> _Task item_
Check every line in the listing below for "computer". Copy the ones where it occurs.

*** Listed records Section Begins ***

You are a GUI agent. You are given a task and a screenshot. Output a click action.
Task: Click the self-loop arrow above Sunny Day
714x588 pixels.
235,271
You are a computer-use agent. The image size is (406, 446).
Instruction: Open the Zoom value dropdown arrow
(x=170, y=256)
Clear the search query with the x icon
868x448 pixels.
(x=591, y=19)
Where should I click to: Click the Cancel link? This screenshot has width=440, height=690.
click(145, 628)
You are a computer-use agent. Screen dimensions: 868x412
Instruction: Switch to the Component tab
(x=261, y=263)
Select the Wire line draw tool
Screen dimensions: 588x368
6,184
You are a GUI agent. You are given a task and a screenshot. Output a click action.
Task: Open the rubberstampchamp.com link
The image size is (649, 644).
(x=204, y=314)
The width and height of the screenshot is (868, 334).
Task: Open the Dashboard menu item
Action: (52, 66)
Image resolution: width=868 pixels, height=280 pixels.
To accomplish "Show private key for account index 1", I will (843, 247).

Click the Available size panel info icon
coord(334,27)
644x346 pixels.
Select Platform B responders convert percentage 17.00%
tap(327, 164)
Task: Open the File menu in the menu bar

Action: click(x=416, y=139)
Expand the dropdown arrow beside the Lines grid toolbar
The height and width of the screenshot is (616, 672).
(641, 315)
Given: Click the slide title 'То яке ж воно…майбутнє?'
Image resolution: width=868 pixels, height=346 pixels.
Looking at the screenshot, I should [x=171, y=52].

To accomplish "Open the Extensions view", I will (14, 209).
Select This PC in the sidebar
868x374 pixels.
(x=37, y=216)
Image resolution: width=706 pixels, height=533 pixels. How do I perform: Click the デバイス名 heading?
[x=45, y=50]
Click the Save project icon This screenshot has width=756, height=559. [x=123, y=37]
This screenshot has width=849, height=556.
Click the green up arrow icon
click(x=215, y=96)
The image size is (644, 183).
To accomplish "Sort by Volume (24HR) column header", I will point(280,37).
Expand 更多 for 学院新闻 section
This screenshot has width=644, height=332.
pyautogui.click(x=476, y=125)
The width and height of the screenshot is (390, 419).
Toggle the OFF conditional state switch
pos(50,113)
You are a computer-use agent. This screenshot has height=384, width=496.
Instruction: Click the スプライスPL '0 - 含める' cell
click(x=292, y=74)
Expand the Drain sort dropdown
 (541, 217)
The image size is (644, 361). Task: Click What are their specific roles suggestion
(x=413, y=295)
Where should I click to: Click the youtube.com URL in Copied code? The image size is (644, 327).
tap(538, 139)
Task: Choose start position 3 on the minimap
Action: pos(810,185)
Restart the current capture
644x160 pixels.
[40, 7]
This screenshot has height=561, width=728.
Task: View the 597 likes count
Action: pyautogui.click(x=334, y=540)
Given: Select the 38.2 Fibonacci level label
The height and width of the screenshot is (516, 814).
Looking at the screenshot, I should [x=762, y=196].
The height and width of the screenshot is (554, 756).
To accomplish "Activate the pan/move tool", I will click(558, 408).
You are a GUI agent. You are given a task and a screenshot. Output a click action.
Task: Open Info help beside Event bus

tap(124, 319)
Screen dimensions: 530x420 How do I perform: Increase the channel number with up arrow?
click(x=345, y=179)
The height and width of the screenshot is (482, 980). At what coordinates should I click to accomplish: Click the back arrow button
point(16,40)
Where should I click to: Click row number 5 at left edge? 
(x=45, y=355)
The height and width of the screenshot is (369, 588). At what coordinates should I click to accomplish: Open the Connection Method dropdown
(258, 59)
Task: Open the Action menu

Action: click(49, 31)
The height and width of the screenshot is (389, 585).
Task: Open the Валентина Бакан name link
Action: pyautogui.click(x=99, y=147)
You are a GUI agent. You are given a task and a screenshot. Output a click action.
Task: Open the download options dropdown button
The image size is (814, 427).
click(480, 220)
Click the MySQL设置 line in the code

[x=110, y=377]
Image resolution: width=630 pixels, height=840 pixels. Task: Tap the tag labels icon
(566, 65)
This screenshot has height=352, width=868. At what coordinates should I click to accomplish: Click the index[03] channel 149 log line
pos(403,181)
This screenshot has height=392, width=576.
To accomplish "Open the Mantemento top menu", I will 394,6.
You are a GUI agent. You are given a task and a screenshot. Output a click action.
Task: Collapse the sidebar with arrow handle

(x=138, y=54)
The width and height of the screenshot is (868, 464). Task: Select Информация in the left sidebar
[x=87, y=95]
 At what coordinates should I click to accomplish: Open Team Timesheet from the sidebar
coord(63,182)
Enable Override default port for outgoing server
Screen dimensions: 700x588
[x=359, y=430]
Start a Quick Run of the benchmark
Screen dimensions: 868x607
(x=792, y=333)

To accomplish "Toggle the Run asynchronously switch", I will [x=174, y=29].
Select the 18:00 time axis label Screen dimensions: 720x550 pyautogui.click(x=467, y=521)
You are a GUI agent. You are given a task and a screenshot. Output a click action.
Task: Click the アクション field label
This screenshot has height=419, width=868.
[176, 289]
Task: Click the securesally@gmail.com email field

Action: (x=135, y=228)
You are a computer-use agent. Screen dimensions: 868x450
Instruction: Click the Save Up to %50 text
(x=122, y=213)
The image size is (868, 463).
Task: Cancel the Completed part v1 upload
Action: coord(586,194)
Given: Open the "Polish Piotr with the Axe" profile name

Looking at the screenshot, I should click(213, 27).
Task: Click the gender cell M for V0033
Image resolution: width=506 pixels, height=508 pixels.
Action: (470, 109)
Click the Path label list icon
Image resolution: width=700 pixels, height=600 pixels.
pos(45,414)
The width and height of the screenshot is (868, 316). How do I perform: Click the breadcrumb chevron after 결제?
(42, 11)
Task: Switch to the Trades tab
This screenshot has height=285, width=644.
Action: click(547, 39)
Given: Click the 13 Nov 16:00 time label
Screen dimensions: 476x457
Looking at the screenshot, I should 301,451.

*** Listed records Section Ends ***

> _Solution for this problem_
You are a computer-use agent. The image size is (406, 446).
You are a computer-use agent. Screen dimensions: 868x412
You are a computer-use agent. This screenshot has height=384, width=496.
You are a computer-use agent. Screen dimensions: 868x450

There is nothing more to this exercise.